I don’t believe in Christmas miracles, but if I did, I’d be praying for one to save Etta James. The iconic 73-year-old rhythm and blues singer is terminally ill, suffering from leukemia, Hepatitis C and dementia. The online media already erroneously reported her passing in August. Now it’s only a matter of time.
I’m not sure what song I was listening to when I first fell for James. It certainly wasn’t “At Last,” the one for which she is perhaps best known, which, honestly, never quite did it for me. It was more likely “Tell Mama” or “I’d Rather Go Blind.” Astonishingly, “Tell Mama,” the 1967 single that peaked at No. 23 on Billboard’s Hot 100, is as high as James ever got on that chart. Katy Perry can score five No. 1 hits from one album, and James never even made it to the Top 20!

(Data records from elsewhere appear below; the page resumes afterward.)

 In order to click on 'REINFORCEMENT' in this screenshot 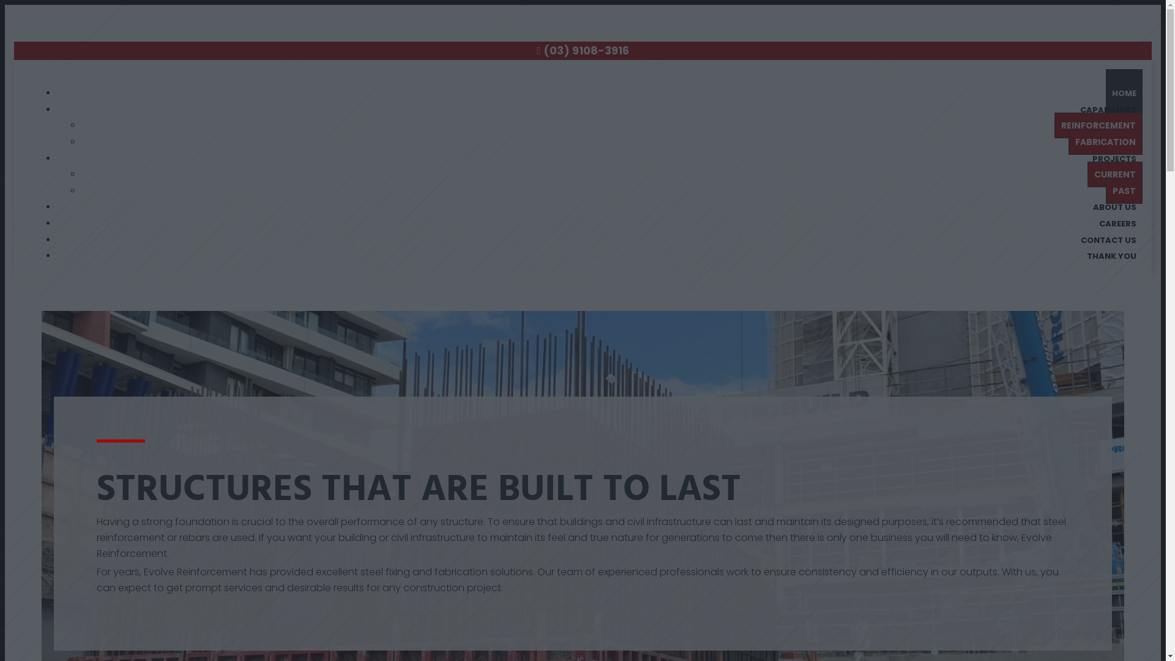, I will do `click(1098, 125)`.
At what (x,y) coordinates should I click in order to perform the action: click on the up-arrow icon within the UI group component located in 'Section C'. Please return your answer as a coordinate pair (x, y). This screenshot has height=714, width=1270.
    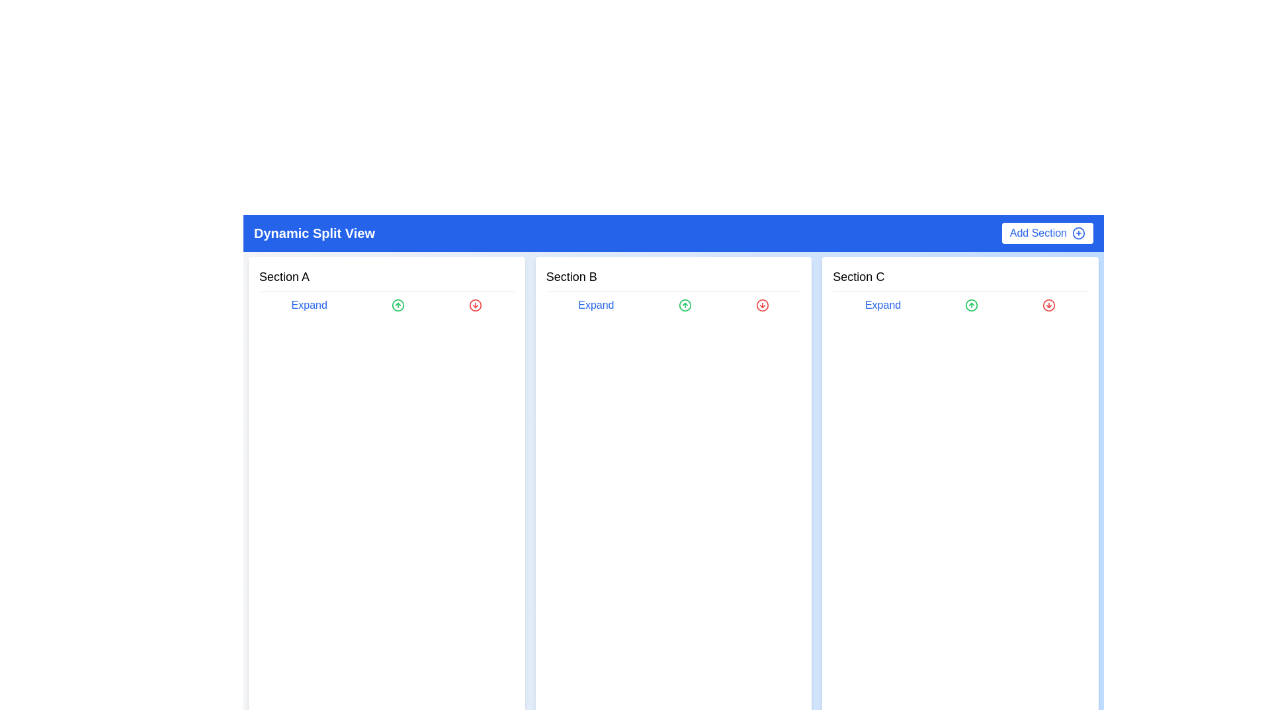
    Looking at the image, I should click on (960, 306).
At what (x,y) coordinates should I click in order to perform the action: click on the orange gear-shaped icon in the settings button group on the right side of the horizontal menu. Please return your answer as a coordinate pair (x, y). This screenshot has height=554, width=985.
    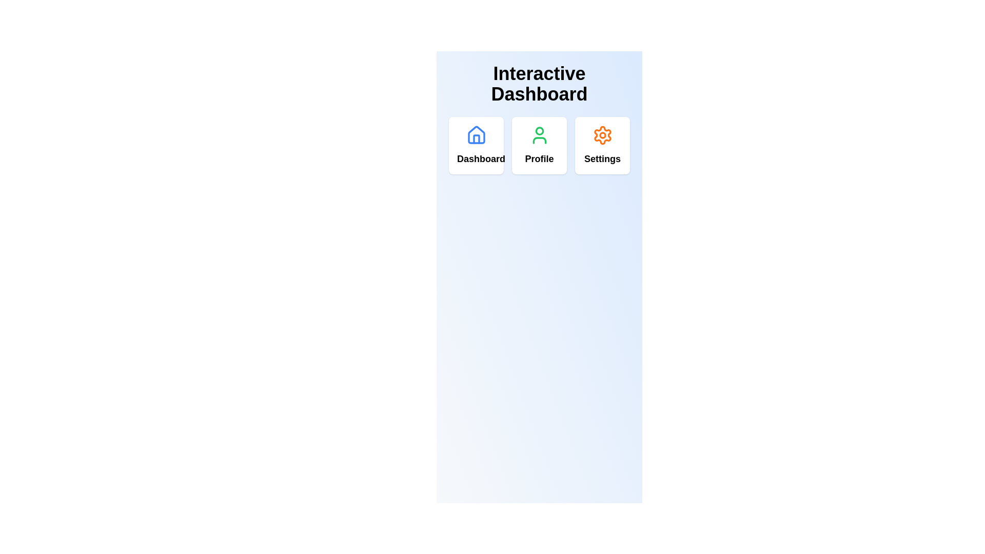
    Looking at the image, I should click on (602, 134).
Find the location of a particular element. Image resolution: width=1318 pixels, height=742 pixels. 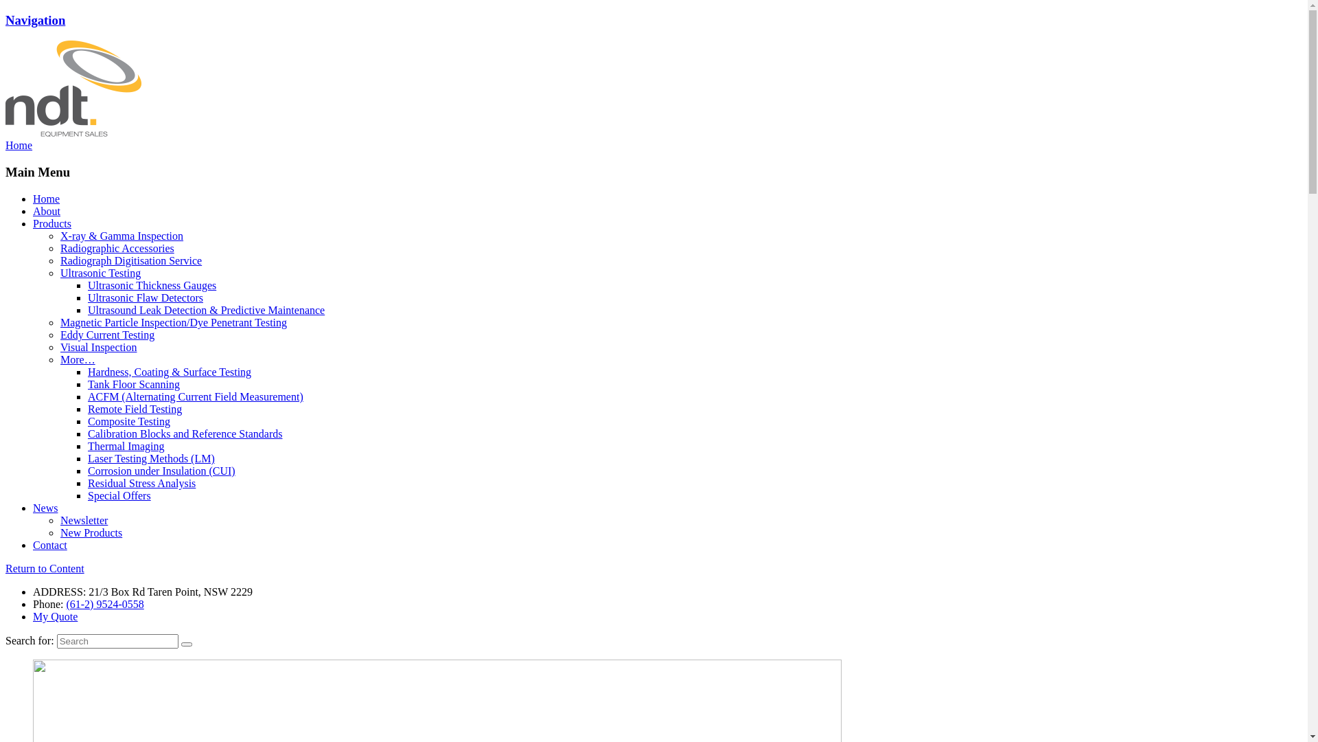

'Visual Inspection' is located at coordinates (98, 346).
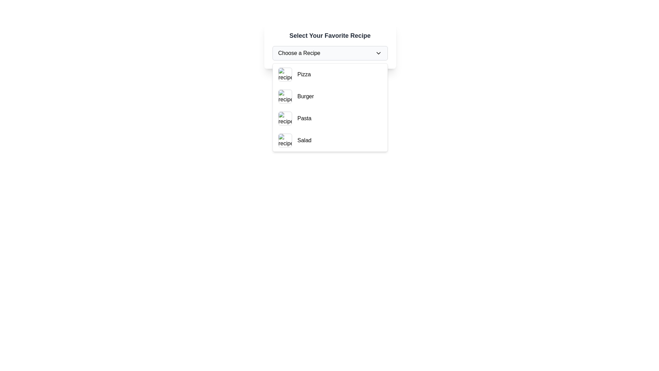 This screenshot has height=371, width=659. I want to click on to select the 'Salad' option in the dropdown menu labeled 'Select Your Favorite Recipe', which is the last item in the list, so click(330, 140).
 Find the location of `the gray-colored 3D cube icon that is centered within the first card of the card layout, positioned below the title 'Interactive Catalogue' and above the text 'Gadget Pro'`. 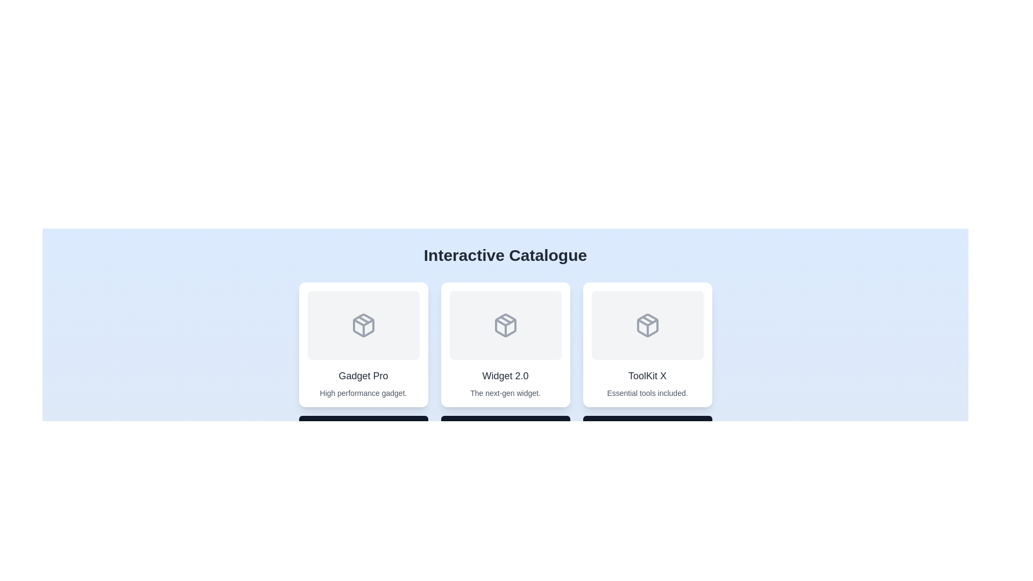

the gray-colored 3D cube icon that is centered within the first card of the card layout, positioned below the title 'Interactive Catalogue' and above the text 'Gadget Pro' is located at coordinates (363, 325).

“At Last” only managed to limp to No. 47 in 1961. One wonders what America was thinking back then. Perhaps they felt safer sticking to the considerably less gritty (read: white as the driven snow) sounds of James’s contemporary Connie Francis, who racked up an incredible string of hit singles in the late ’50s and early ’60s. Great as “Who’s Sorry Now” and “My Happiness” might be, compared to the best of Etta James, they’re more fire than flame.
Eventually, James did get her due: iconic status, entry into the Rock and Roll Hall of Fame and a big-screen portrayal courtesy of Beyonce in the 2008 film Cadillac Records. My favorite James song isn’t one that’s particularly well known: “Losers, Weepers (Part I),” a 1970 single that only made it to No. 94 on the Hot 100. Perhaps its low chart placing was due to the general lack of appreciation for James during her most active years. Or maybe it was the song’s touchy subject: James snatches up her pal’s ex after the friend dumps him. When her gal pal comes crawling back, looking to reunite with her ex, James resolutely stands by her new man. No way in hell!
I’d never do anything like that, but listening to James tell her BFF the facts of love and life is three minutes of riveting. That song, and so many others with which James blessed us, will live on long after she’s gone.